New Oral Anticoagulants in the Treatment of Pulmonary Embolism: Efficacy, Bleeding Risk, and Monitoring

1Department of Pharmaceutical Care Services, Bassett Medical Center, Cooperstown, NY 13326, USA
2Wegmans School of Pharmacy, St. John Fisher College, Rochester, NY 14618, USA

Received 22 June 2012; Accepted 31 January 2013

Academic Editor: C. Arnold Spek

Copyright © 2013 Kelly M. Rudd and Elizabeth (Lisa) M. Phillips. This is an open access article distributed under the Creative Commons Attribution License, which permits unrestricted use, distribution, and reproduction in any medium, provided the original work is properly cited.
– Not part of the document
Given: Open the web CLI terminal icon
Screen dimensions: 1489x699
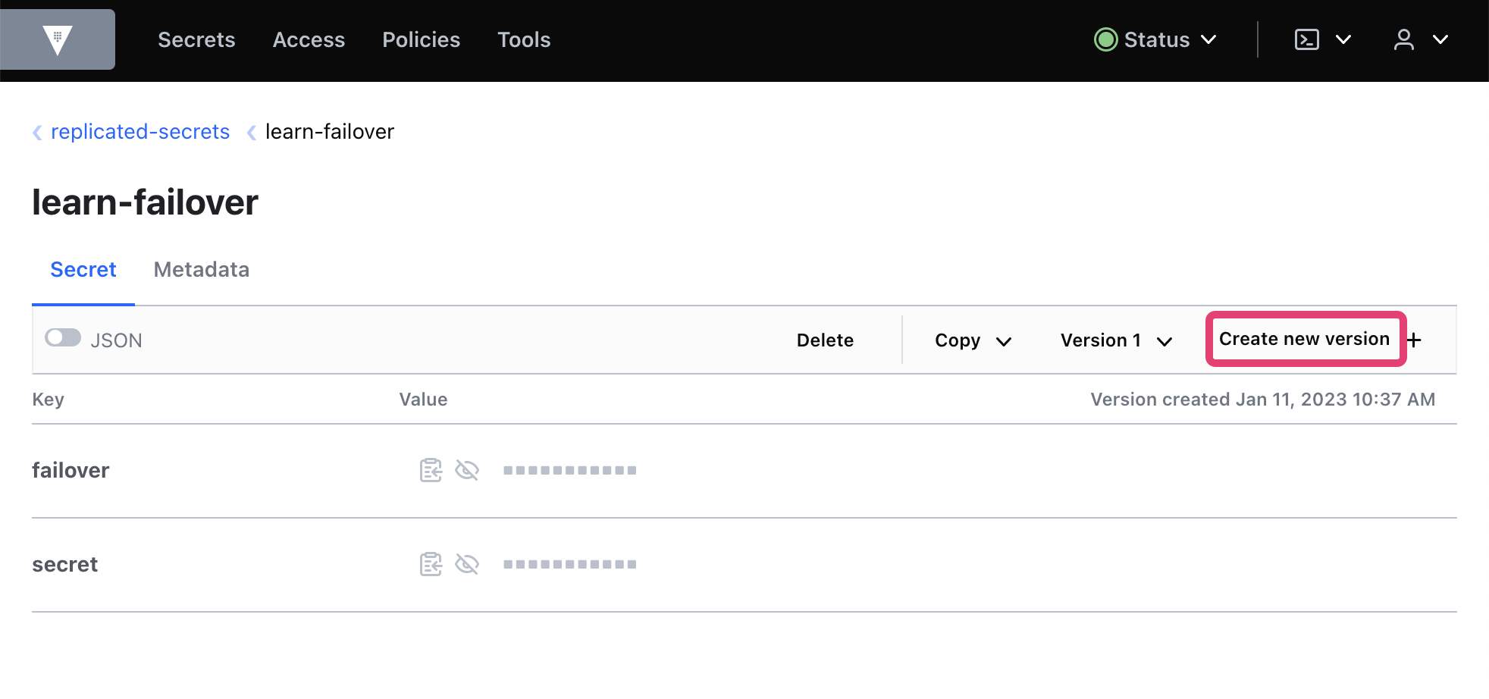Looking at the screenshot, I should 1306,39.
Anticoagulation therapy is mandatory in patients with pulmonary embolism to prevent significant morbidity and mortality. The mainstay of therapy has been vitamin-K antagonist therapy bridged with parenteral anticoagulants. The recent approval of new oral anticoagulants (NOACs: apixaban, dabigatran, and rivaroxaban) has generated significant interest in their role in managing venous thromboembolism, especially pulmonary embolism due to their improved pharmacokinetic and pharmacodynamic profiles, predictable anticoagulant response, and lack of required efficacy monitoring. This paper addresses the available literature, on-going clinical trials, highlights critical points, and discusses potential advantages and disadvantages of the new oral anticoagulants in patients with pulmonary embolism.